Stichtag

11. April 1983 - Filmepos "Gandhi“ gewinnt acht Oscars

Die Konkurrenz ist stark an diesem Abend im Dorothy Chandler Pavilion von Los Angeles. Als Favoriten der 55. Oscar-Verleihung gelten "Tootsie" mit Dustin Hoffman, Steven Spielbergs Fantasy-Märchen "E.T." und "Das Boot" von Wolfgang Petersen. Mit den meisten Nominierungen geht "Gandhi" ins Rennen.

In elf Kategorien ist das Monumental-Epos über den Nationalhelden Indiens Anwärter auf die begehrteste Auszeichnung der Filmindustrie. Zwei Jahrzehnte lang hat der Produzent und Regisseur Richard Attenborough darum gekämpft, die Biografie von Mohandas Karamchand Gandhi, genannt Mahatma (die große Seele), verfilmen zu können. Nur dank finanzieller Unterstützung der indischen Regierung kommt das 22-Millionen-Dollar-Projekt schließlich auf die Leinwand.

Shakespeare-Mime als Gandhi-Reinkarnation

Am 11. April 1983 wird Attenborough für seinen langen Atem belohnt. Gleich acht der wichtigsten Oscars räumt "Gandhi" ab: als bester Film, für Regie, Drehbuch und Kamera sowie für Kostüme, Szenenbild und Schnitt. Den Preis als bester Hauptdarsteller gewinnt Ben Kingsley, ein bislang unbekannter englischer Schauspieler, der durch die Verkörperung von Mahatma Gandhi zum internationalen Topstar aufsteigt. Ursprünglich hatten die Hollywood-Finanziers ausgerechnet Richard Burton in der Titelrolle sehen wollen, einen Star, der nicht gerade als Inkarnation asketischer Enthaltsamkeit galt.

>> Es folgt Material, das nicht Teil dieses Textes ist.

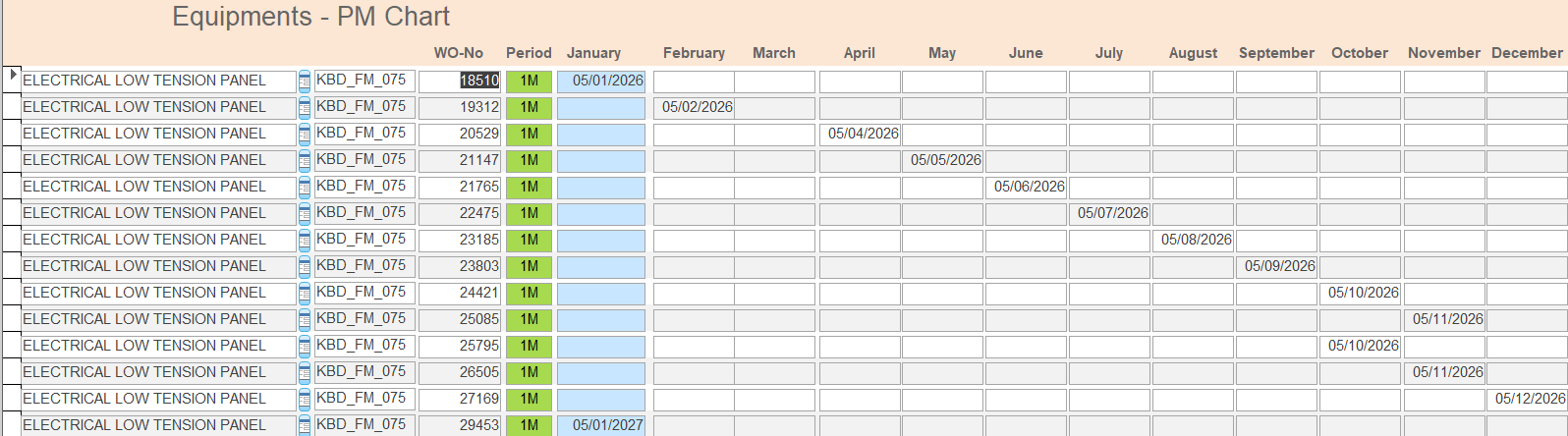Select the February cell showing 05/02/2026
The image size is (1568, 436).
click(x=694, y=107)
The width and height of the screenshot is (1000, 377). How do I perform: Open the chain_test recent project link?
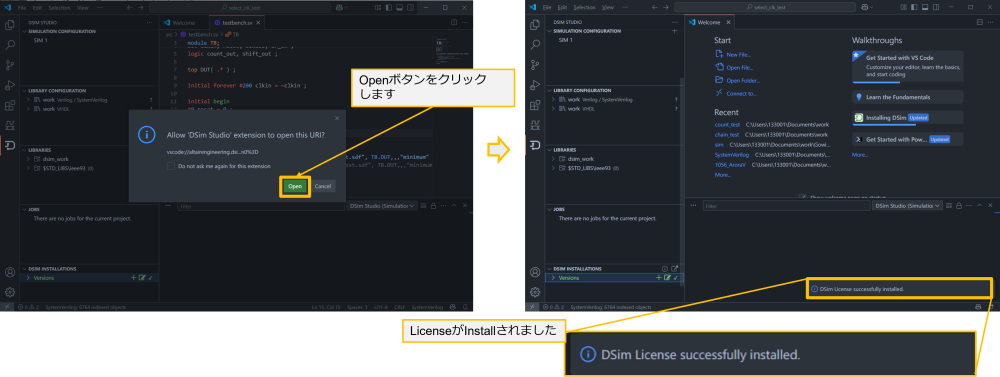(x=726, y=135)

Richard Attenborough findet in dem Shakespeare-Mimen Kingsley die Idealbesetzung für die Darstellung des charismatischen Gandhi. Der Sohn eines Inders und einer Engländerin arbeitet sich besessen in die Rolle ein. Er macht Yoga, lernt Baumwolle zu spinnen, bräunt seine Haut und nimmt Gewicht ab, bis er dem weltberühmten Vorkämpfer des gewaltfreien Widerstands verblüffend ähnlich sieht. Mit Hilfe hervorragender Maskenbildner gelingt es Kingsley, Gandhi von dessen  Anfängen 1893 als junger Rechtsanwalt in Südafrika bis zu seiner Ermordung 1948 glaubwürdig zu spielen.

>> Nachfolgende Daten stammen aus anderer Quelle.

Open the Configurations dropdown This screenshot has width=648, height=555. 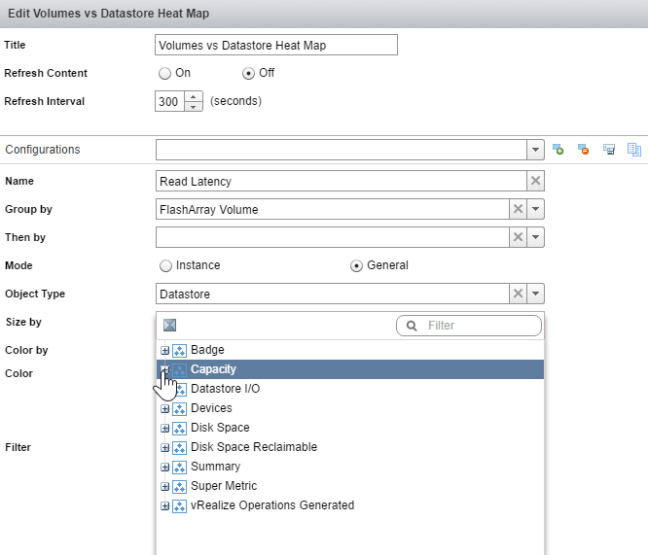coord(536,150)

"Machen Sie keinen Gott aus ihm"

Weltweit entwickelt sich "Gandhi" zum Kassenschlager, auch in Indien selbst, wo Richard Attenborough einen Großteil seines Drei-Stunden-Opus an Originalschauplätzen inszeniert hat. Damit war nicht zu rechnen, denn als in Indien bekannt wurde, dass ein Brite das Leben des großen Kämpfers gegen die britische Kolonialherrschaft verfilmt, war eine Welle der Empörung gegen das Projekt ausgebrochen. Doch in Indira Gandhi, der mit dem Mahatma nicht verwandten Ministerpräsidentin, fand Attenborough eine mächtige Unterstützerin seiner Pläne.

Bereits ihr Vater Jawaharlal Nehru hatte als Premier die Gandhi-Verfilmung begrüßt, dem Regisseur aber geraten: "Machen Sie keinen Gott aus ihm." Dieser Versuchung hat Attenborough bei aller historischen Detailtreue nur bedingt widerstanden. So mischen sich denn auch kritische Stimmen unter die Lobeshymnen von Filmexperten. Attenborough, der einräumt, wichtige Figuren und Ereignisse ausgelassen zu haben, wird vorgeworfen, Gandhis Lebensweg zu einer Imitation des Leidens Jesu überhöht zu haben. Am deutlichsten meldet sich Salman Rushdie zu Wort. "Schlimmer als Unsinn", nennt der aus Indien stammende Schriftsteller Attenboroughs Verherrlichung des gewaltlosen Widerstands – vor allem angesichts Gandhis historisch verbürgt naiver Haltung gegenüber dem Nazi-Terror.